中国で生まれた製紙技術が,5世紀頃に中央アジア,9世紀にイラク,さらに,シリア,エジプトから北アフリカを経由して,11世紀にイベリヤ半島に伝わる。この間,羊皮紙(強靭で使いやすいが,高価)やパピルス(長い使用の歴史を持つ)と競合しながら,毛筆の中国仕様から,ペン書き向けの仕様(表面をひっかく)を開発することで市場を獲得した。
原料面では,中国の大麻(ぼろ)と楮が,シリアに達すると織物(リネン)として使用された亜麻のぼろに変わる。以後,これがイスラム,次いでヨーロッパの主要な原料となった。その途中の中央アジアでは,主要作物であった木綿のぼろも使われていたようである。

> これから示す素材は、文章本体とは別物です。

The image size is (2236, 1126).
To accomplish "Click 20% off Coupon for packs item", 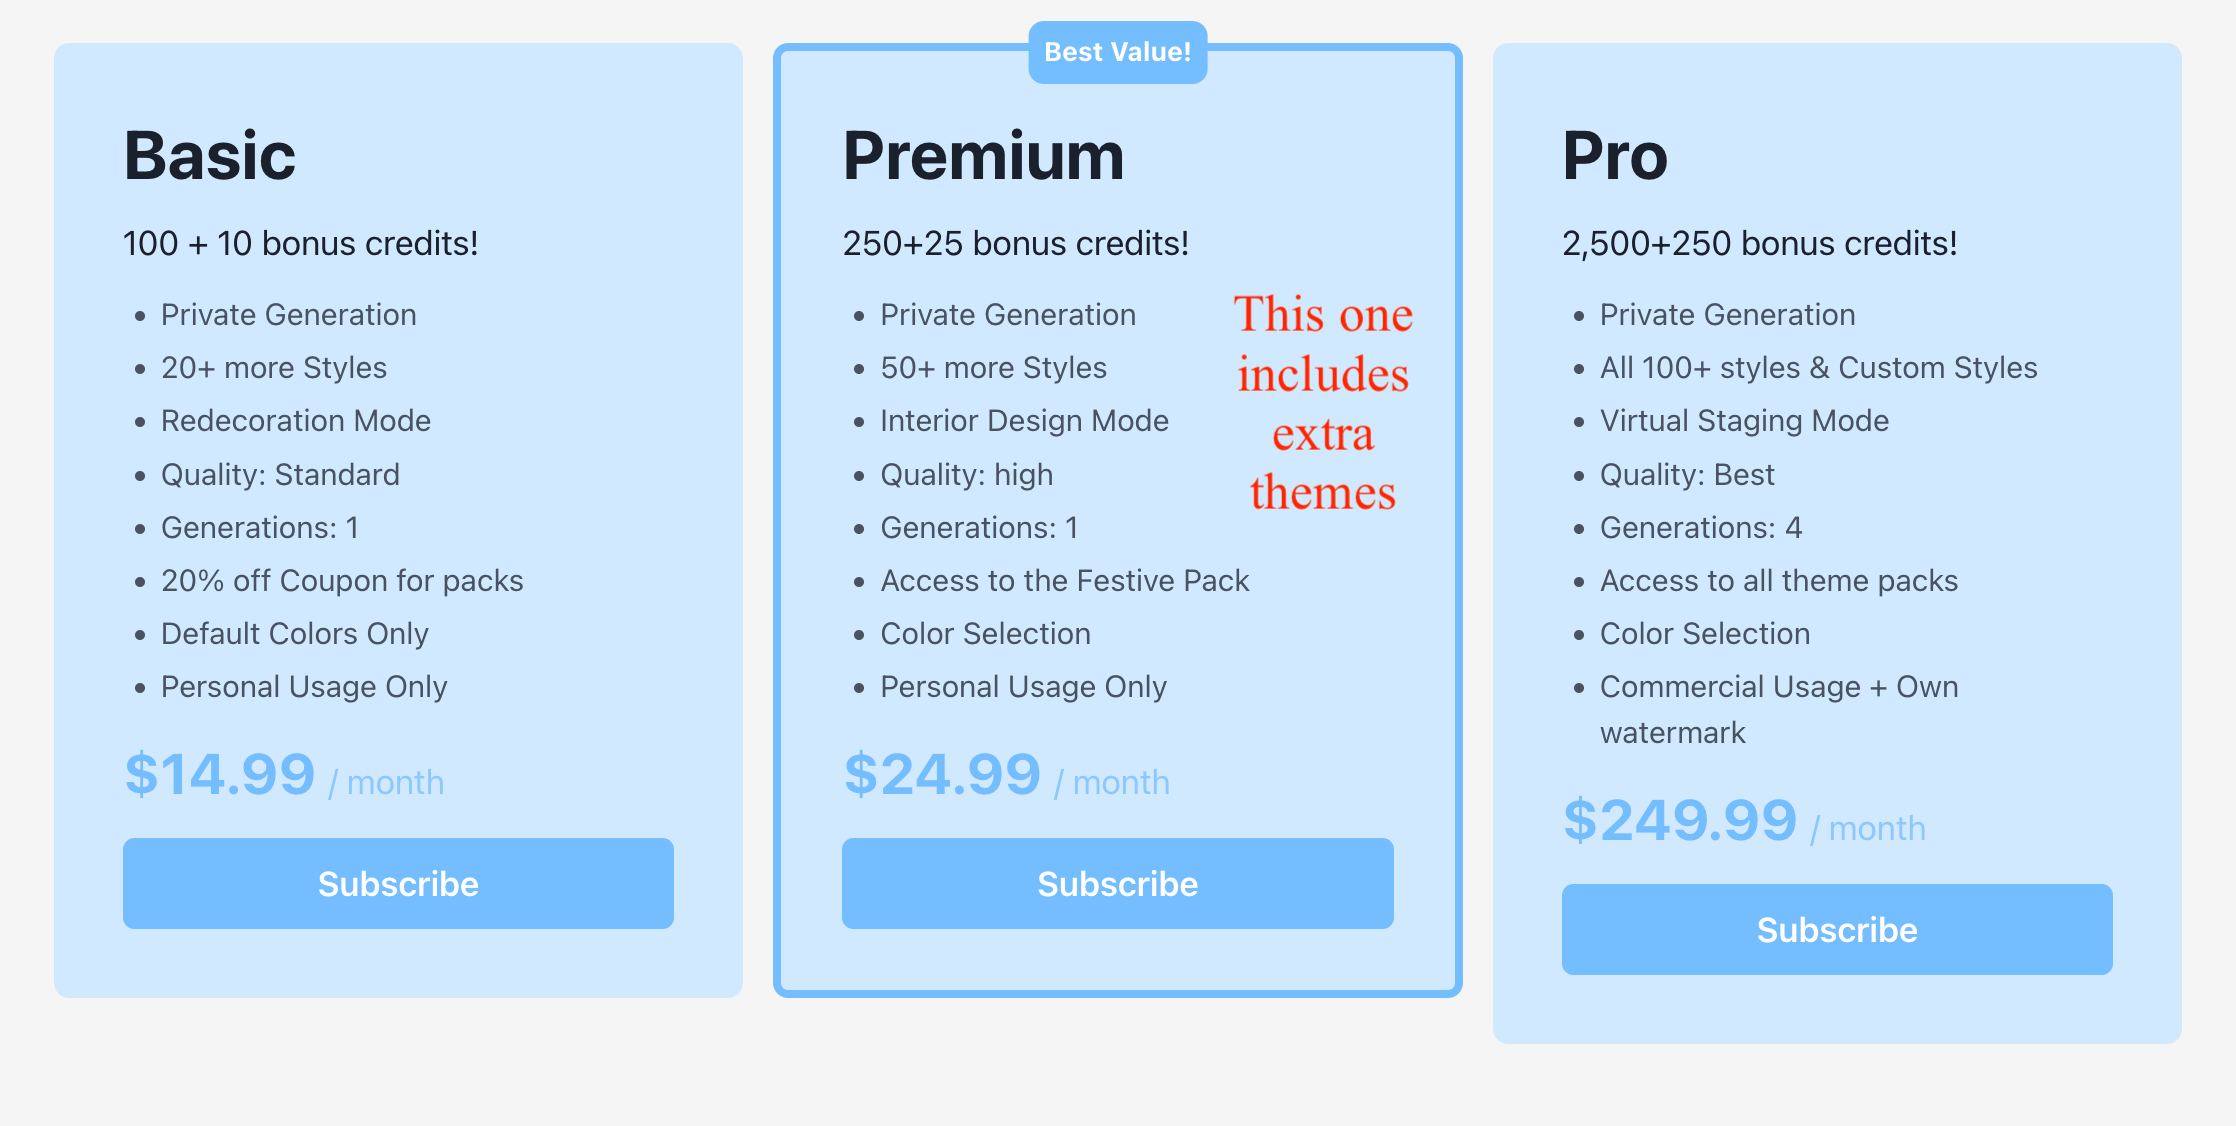I will (342, 581).
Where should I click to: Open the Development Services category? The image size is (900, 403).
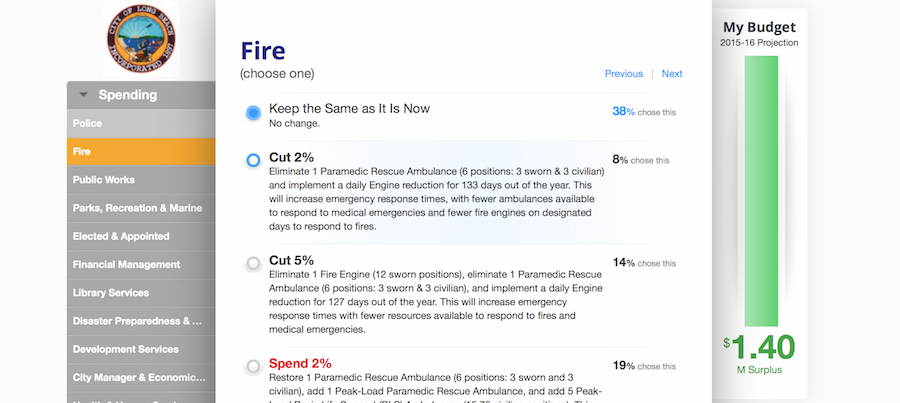[x=141, y=349]
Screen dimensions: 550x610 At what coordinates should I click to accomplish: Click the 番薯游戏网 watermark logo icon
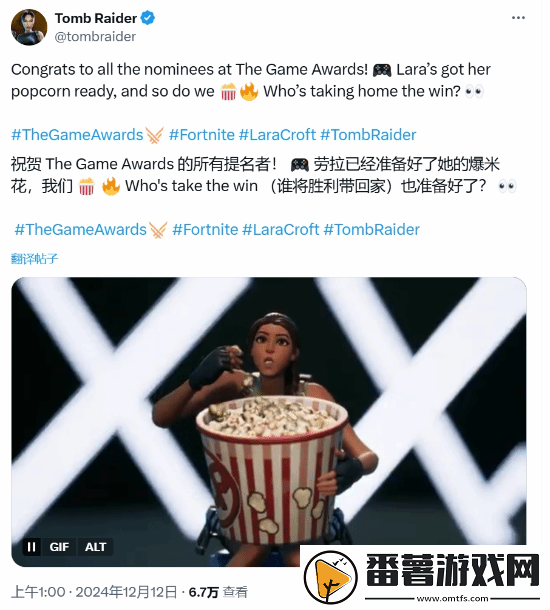click(x=331, y=577)
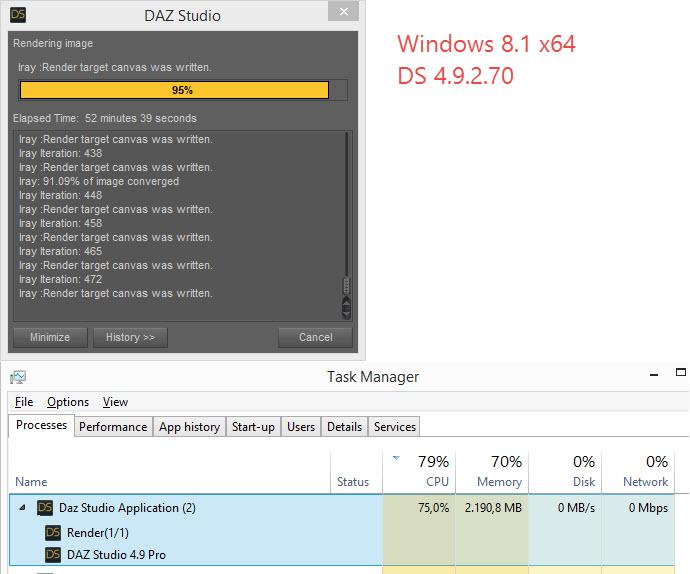Image resolution: width=690 pixels, height=574 pixels.
Task: Collapse the Daz Studio Application process group
Action: 23,508
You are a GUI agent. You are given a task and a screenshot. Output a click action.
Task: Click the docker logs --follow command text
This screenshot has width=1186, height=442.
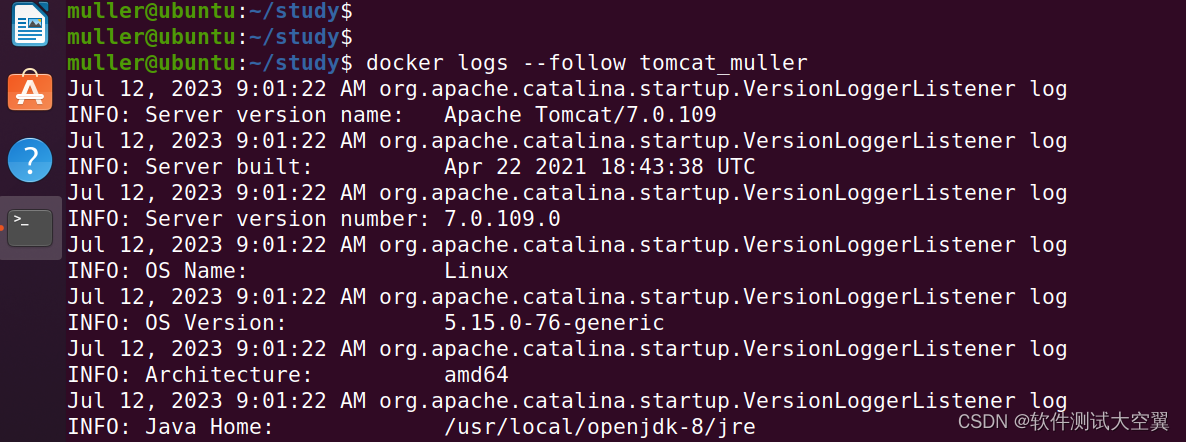click(x=586, y=63)
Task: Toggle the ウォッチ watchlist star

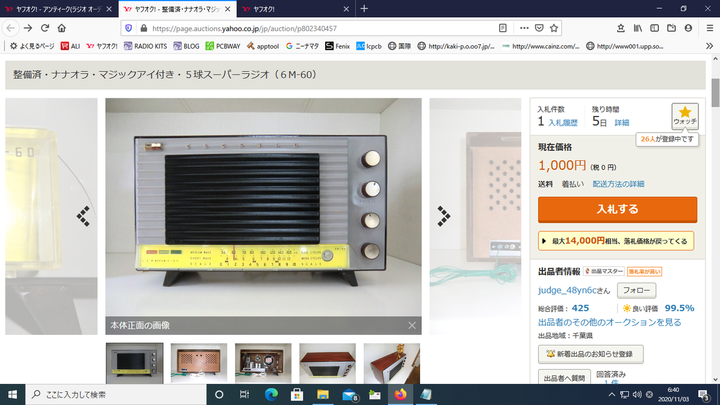Action: tap(685, 116)
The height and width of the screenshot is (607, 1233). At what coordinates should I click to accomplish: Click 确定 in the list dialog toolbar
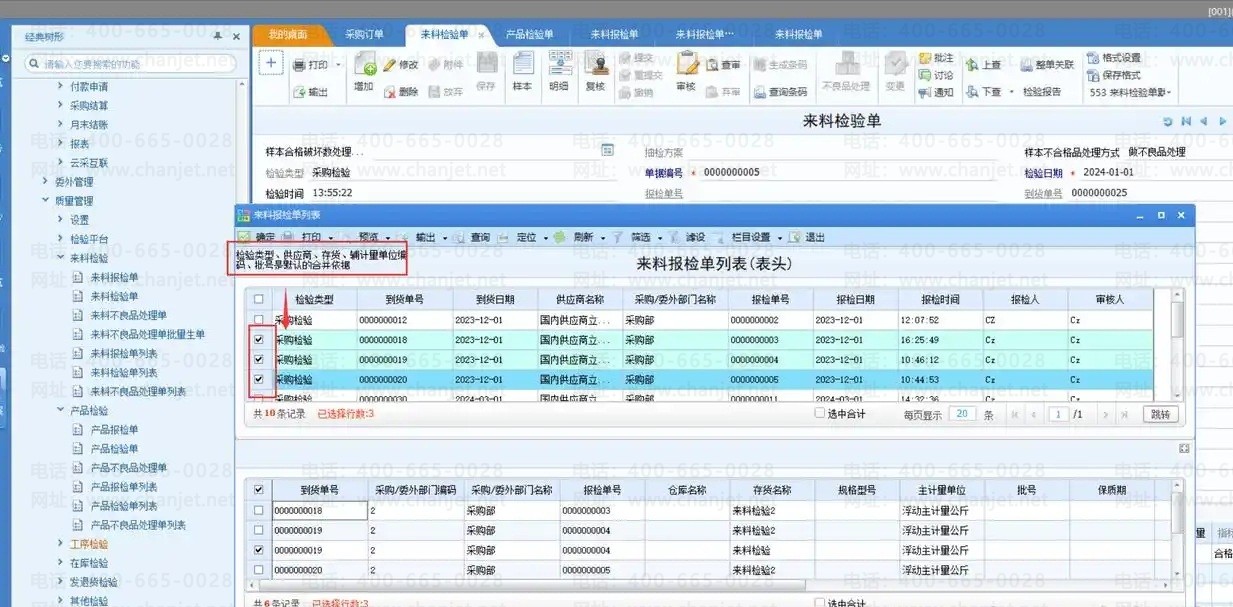point(257,237)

イスラムの紙は,15世紀頃には,イランを中心にイスラム文化の爛熟期を支えた(その一つがcalligraphy)。その特徴は,入手できる亜麻のぼろ(易叩解性)を十分に叩解して,シートを形成し,炭酸カルシウムと澱粉からなる塗料を塗り重ね,ペン書きに耐える表面にする。
しかし,イスラムの製紙産業は,技術を伝えたヨーロッパからの輸入品(品質は劣るが,安い)に市場を奪われ消滅した。
イスラムからヨーロッパに伝わった製紙技術は,コストダウンの工夫を積み重ねて,産業革命により近代的な製紙産業に発展した。